• [Records for this exercise]
_ _ _ _ _ _ _

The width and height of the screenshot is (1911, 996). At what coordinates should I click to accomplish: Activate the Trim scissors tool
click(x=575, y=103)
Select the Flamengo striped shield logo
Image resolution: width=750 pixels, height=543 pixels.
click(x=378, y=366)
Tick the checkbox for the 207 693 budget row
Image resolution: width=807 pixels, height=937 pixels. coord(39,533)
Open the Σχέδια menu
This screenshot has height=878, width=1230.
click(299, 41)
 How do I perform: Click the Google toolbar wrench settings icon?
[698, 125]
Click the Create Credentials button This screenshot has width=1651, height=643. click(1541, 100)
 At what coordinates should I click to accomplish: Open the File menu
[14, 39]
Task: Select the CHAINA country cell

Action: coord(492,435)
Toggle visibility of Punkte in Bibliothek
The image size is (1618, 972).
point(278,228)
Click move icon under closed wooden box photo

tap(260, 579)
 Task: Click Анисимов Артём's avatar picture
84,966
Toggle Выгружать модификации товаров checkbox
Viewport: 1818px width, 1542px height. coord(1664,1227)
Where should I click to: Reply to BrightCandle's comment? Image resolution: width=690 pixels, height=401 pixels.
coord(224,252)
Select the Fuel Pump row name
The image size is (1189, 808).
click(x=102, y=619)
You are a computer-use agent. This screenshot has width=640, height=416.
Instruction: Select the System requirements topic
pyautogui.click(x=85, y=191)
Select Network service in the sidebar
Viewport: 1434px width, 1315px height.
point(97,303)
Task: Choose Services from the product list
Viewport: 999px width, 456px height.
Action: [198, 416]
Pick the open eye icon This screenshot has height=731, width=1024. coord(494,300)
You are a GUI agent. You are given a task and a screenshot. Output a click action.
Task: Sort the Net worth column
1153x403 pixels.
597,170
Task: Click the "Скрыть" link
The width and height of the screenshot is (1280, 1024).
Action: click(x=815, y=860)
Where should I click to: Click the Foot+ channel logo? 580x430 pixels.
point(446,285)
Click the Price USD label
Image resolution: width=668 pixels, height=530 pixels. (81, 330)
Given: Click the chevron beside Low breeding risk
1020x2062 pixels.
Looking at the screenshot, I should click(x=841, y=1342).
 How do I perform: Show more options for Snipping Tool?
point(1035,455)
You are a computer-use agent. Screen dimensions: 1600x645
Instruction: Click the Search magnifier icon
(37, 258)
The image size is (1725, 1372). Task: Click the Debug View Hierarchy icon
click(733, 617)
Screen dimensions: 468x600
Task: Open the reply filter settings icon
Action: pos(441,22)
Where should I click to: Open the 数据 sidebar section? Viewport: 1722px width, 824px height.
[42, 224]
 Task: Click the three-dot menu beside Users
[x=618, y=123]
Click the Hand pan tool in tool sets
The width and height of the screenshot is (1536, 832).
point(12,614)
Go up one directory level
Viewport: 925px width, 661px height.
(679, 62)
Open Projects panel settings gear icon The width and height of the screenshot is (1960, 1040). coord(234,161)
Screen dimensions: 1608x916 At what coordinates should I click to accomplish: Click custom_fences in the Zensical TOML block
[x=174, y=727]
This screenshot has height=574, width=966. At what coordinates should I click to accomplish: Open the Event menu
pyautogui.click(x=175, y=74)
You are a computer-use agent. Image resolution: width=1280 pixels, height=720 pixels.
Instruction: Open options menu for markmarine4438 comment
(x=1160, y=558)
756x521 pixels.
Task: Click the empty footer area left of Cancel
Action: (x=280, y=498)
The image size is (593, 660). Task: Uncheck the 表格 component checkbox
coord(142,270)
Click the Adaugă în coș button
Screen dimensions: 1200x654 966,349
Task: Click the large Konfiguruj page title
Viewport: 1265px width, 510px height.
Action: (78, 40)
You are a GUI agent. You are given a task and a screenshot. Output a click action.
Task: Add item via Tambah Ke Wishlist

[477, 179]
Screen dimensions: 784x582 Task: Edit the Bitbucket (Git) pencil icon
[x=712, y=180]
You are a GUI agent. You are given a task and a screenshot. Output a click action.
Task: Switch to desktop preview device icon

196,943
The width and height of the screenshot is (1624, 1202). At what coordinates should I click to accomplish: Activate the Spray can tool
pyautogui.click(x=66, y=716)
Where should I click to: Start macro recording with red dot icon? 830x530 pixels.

_ _ _ _ _ _ _

• [Work request] Retype all of the entries. Keep each one exactly as written.

• [Result for this exercise]
The width and height of the screenshot is (1911, 996). At what coordinates should I click to accomplish: Activate the Trim scissors tool
click(x=575, y=103)
Select the Flamengo striped shield logo
Image resolution: width=750 pixels, height=543 pixels.
click(x=378, y=366)
Tick the checkbox for the 207 693 budget row
Image resolution: width=807 pixels, height=937 pixels. coord(39,533)
Open the Σχέδια menu
This screenshot has height=878, width=1230.
click(299, 41)
 How do I perform: Click the Google toolbar wrench settings icon?
[698, 125]
Click the Create Credentials button This screenshot has width=1651, height=643. click(1541, 100)
 At what coordinates should I click to accomplish: Open the File menu
[14, 39]
Task: Select the CHAINA country cell

Action: coord(492,435)
Toggle visibility of Punkte in Bibliothek
The image size is (1618, 972).
point(278,228)
Click move icon under closed wooden box photo

tap(260, 579)
 Task: Click Анисимов Артём's avatar picture
84,966
Toggle Выгружать модификации товаров checkbox
Viewport: 1818px width, 1542px height. coord(1664,1227)
Where should I click to: Reply to BrightCandle's comment? Image resolution: width=690 pixels, height=401 pixels.
coord(224,252)
Select the Fuel Pump row name
The image size is (1189, 808).
click(x=102, y=619)
You are a computer-use agent. This screenshot has width=640, height=416.
Instruction: Select the System requirements topic
pyautogui.click(x=85, y=191)
Select Network service in the sidebar
Viewport: 1434px width, 1315px height.
point(97,303)
Task: Choose Services from the product list
Viewport: 999px width, 456px height.
Action: [198, 416]
Pick the open eye icon This screenshot has height=731, width=1024. coord(494,300)
You are a GUI agent. You are given a task and a screenshot. Output a click action.
Task: Sort the Net worth column
1153x403 pixels.
597,170
Task: Click the "Скрыть" link
The width and height of the screenshot is (1280, 1024).
Action: click(x=815, y=860)
Where should I click to: Click the Foot+ channel logo? 580x430 pixels.
point(446,285)
Click the Price USD label
Image resolution: width=668 pixels, height=530 pixels. (81, 330)
Given: Click the chevron beside Low breeding risk
1020x2062 pixels.
Looking at the screenshot, I should click(x=841, y=1342).
 How do I perform: Show more options for Snipping Tool?
point(1035,455)
You are a computer-use agent. Screen dimensions: 1600x645
Instruction: Click the Search magnifier icon
(37, 258)
The image size is (1725, 1372). Task: Click the Debug View Hierarchy icon
click(733, 617)
Screen dimensions: 468x600
Task: Open the reply filter settings icon
Action: pos(441,22)
Where should I click to: Open the 数据 sidebar section? Viewport: 1722px width, 824px height.
[42, 224]
 Task: Click the three-dot menu beside Users
[x=618, y=123]
Click the Hand pan tool in tool sets
The width and height of the screenshot is (1536, 832).
point(12,614)
Go up one directory level
Viewport: 925px width, 661px height.
(679, 62)
Open Projects panel settings gear icon The width and height of the screenshot is (1960, 1040). coord(234,161)
Screen dimensions: 1608x916 At what coordinates should I click to accomplish: Click custom_fences in the Zensical TOML block
[x=174, y=727]
This screenshot has height=574, width=966. At what coordinates should I click to accomplish: Open the Event menu
pyautogui.click(x=175, y=74)
You are a computer-use agent. Image resolution: width=1280 pixels, height=720 pixels.
Instruction: Open options menu for markmarine4438 comment
(x=1160, y=558)
756x521 pixels.
Task: Click the empty footer area left of Cancel
Action: (x=280, y=498)
The image size is (593, 660). Task: Uncheck the 表格 component checkbox
coord(142,270)
Click the Adaugă în coș button
Screen dimensions: 1200x654 966,349
Task: Click the large Konfiguruj page title
Viewport: 1265px width, 510px height.
Action: (78, 40)
You are a GUI agent. You are given a task and a screenshot. Output a click action.
Task: Add item via Tambah Ke Wishlist

[477, 179]
Screen dimensions: 784x582 Task: Edit the Bitbucket (Git) pencil icon
[x=712, y=180]
You are a GUI agent. You are given a task and a screenshot. Output a click action.
Task: Switch to desktop preview device icon

196,943
The width and height of the screenshot is (1624, 1202). At what coordinates should I click to accomplish: Activate the Spray can tool
pyautogui.click(x=66, y=716)
Where should I click to: Start macro recording with red dot icon? 830x530 pixels.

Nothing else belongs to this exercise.